AMY GOODMAN: And can you talk about how this has or has not changed from President Bush to President Obama, Anand?

ANAND GOPAL: Well, some of the worst torture has subsided in the last — not just under President Obama, but in the last three or four years. Some of the worst of it has subsided. But a deeper shift that’s happened is, in the early years of the war — this is from 2001 to 2003 or ’04 — we saw a lot of this sort of thing, this sort of really serious abuse happening in Bagram, in the main prison. Today, Bagram doesn’t really have that sort of abuse, and it’s much — they’ve really cleaned up their act over there.

But some of the abuse has shifted away from Bagram into these small field prisons. There’s nine official field prisons throughout the country on military bases, and they’ve shifted towards these military bases. And the Red Cross doesn’t always have access to all of these sites. And these sites are usually run by Special Operations Forces. So they’re more — they’re out of the public view more than Bagram, so it’s a little harder to know what’s exactly happening in these places.

AMY GOODMAN: Anand Gopal, we’re also joined by Scott Horton, an attorney and legal affairs contributor to Harper’s Magazine, where he writes the blog ”No Comment.”

Scott, as you listen to these descriptions, from the night raids to the secret prisons, you’ve also written about this. What is the legality here?

SCOTT HORTON: Well, these are — these acts that are described, particularly things like the water cure or the use of stress positions, sleep deprivation, are clearly illegal. Not only that, the Department of Defense has issued a field manual on authorized interrogation techniques, under which these practices, also things like the use of dogs to intimidate prisoners, are clearly forbidden.

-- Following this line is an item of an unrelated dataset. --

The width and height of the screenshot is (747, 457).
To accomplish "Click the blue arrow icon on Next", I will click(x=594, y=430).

And the concern here, I think, goes particularly to the involvement of the Joint Special Operations Command, which is running these detention centers. Now, when President Obama, on January 22nd, issued an executive order shutting down the black sites, the secret prisons, that order was very carefully tailored so that it was only CIA black sites that were closed. So the system of JSOC black sites that exist, as have been —-

AMY GOODMAN: Joint Special Operations.

SCOTT HORTON: Exactly -— as have been described in Afghanistan, but exist in other places, as well. Certainly they also exist in Iraq. And we have suspicions about Guantánamo, for instance.

AMY GOODMAN: What do you mean, you have suspicions?

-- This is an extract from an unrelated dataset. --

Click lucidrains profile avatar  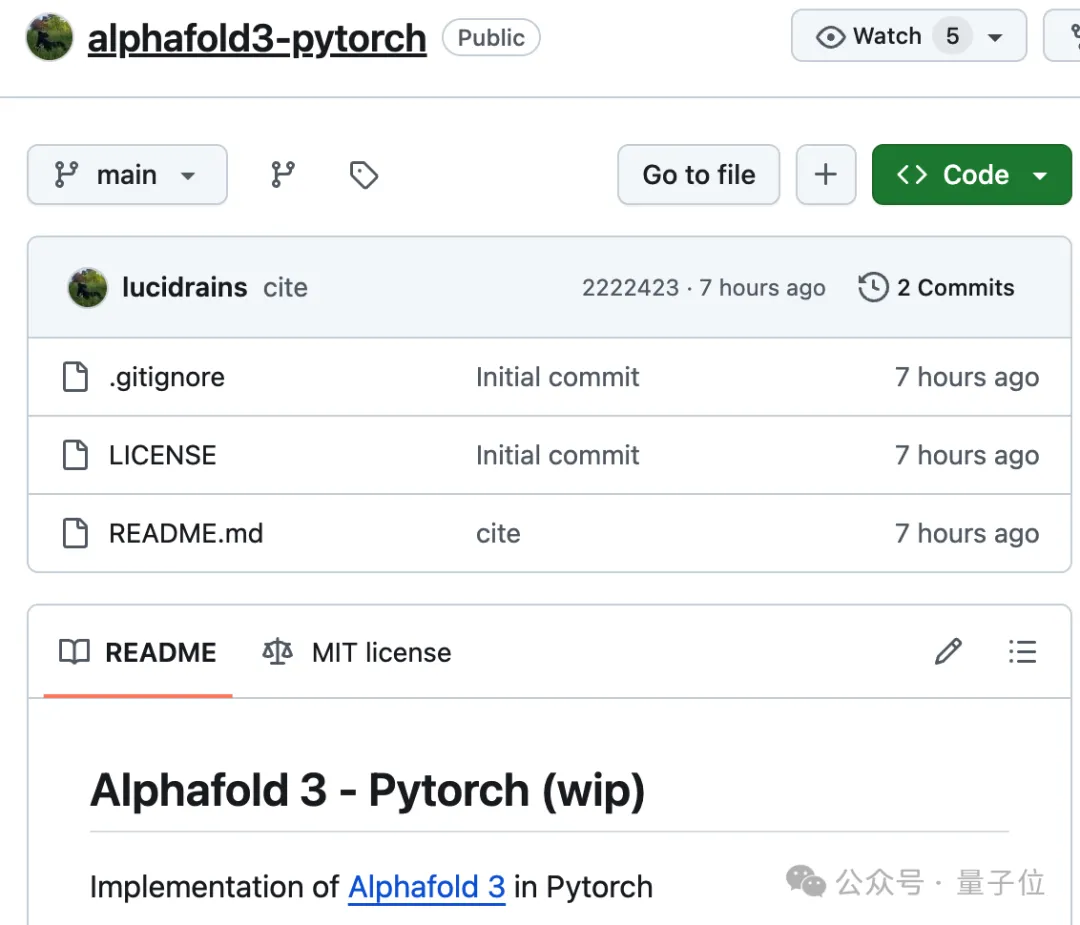tap(87, 287)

SCOTT HORTON: Well, the deaths that occurred on June 9, 2006 occurred at a black site, and there’s a big question about who was operating that black site. But it’s very, very clear that JSOC was operating a system.

Also it seems clear, and there’s very strong evidence to suggest, that JSOC itself, or many of its operations, have not been bound to observe the field manual and the rules in the field manual. And the Secretary of Defense gave himself discretion when he issued that field manual to make it inapplicable to specific operations or specific units, as he saw fit.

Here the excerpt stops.